Yahoo's planned acquisition of Tumblr brings it "coolness," young demos and mobile eyeballs, says the blogosphere. The deal, reported at $1.1 billion, is Yahoo's Instagram – even with aging Flickr already aboard.
From here, this acquisition may also be a new, strategic move into "identity." Yahoo Mail used to be the portal's identity magnet, but product development neglect and brand issues blew that apart. Google, Facebook and even Amazon own identity right now. When you're on those properties, and most of us are (reach!), you're logged in and they know it. And that creates unique, one-to-one conversations with consumers, a.k.a. addressable media. Yahoo needs a similar first-party data play.
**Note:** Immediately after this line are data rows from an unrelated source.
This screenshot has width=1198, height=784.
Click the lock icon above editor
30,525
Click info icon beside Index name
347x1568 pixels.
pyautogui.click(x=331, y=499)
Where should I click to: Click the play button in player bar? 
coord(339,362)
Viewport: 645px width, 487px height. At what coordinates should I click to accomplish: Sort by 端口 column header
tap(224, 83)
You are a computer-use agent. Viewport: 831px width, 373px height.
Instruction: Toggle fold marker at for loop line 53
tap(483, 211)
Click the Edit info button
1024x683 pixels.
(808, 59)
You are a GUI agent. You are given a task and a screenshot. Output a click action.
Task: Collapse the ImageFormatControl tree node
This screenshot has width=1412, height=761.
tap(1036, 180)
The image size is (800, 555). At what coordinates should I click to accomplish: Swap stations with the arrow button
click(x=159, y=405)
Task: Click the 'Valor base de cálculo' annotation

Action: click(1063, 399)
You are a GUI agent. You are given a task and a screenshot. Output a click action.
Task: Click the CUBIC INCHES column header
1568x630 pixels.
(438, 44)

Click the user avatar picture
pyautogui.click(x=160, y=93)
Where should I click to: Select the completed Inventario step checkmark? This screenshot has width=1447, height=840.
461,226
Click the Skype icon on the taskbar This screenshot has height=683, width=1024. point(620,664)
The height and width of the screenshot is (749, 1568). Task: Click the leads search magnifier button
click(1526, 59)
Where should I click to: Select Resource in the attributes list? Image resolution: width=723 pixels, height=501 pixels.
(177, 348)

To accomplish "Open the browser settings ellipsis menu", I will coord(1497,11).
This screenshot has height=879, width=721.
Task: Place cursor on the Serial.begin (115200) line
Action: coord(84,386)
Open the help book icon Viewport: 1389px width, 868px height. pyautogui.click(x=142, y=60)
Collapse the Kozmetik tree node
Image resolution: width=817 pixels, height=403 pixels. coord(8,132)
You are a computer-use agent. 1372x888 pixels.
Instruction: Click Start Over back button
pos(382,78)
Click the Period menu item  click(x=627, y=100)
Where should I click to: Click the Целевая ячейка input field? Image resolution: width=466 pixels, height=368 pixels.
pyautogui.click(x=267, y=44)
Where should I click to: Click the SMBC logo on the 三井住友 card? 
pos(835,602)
As to whether this is the identity or even mobile Holy Grail for Yahoo – doubtful. Tumblr will likely not be the next Facebook. But, unlike Yahoo, Tumblr does require its users to sign up with an email address or login if they want to surf the Tumblr-sphere, let alone post. That's valuable.
Ultimately, Yahoo CEO Marissa Mayer can't just can't sit there and implement cost-controls like former Yahoo CEO Carol Bartz. She's got to roll the dice, just like the Yahoo board did when it hired her and decided to aim at "product" rather than "media" (Ross Levinsohn). And Mayer's first big acquisition-related roll is Tumblr. Internally though, it gets more difficult. She's gotta flip the Yahoo "borg" into a lean, mean, product-driven fighting machine or all these acquisitions will wither and die.
With more Alibaba cash waiting in the wings, a few acquisitions like Tumblr seem likely in the next five years as Yahoo learns about itself and the market, attempting to smooth a path for whatever its future holds.
And on Tumblr's side, the need to exit may have been too much to resist in light of the company's $125 million in invested capital, combined with a cash burn and a yet-to-emerge, scalable revenue model. With the acquisition, Yahoo becomes the new investor in Tumblr and removes the pressure of profitability and nervous venture capital board members. Do not expect Yahoo display ads or Google AdSense to be suddenly pasted all over Tumblr any time soon. This is about engaged users, reach, product...and identity.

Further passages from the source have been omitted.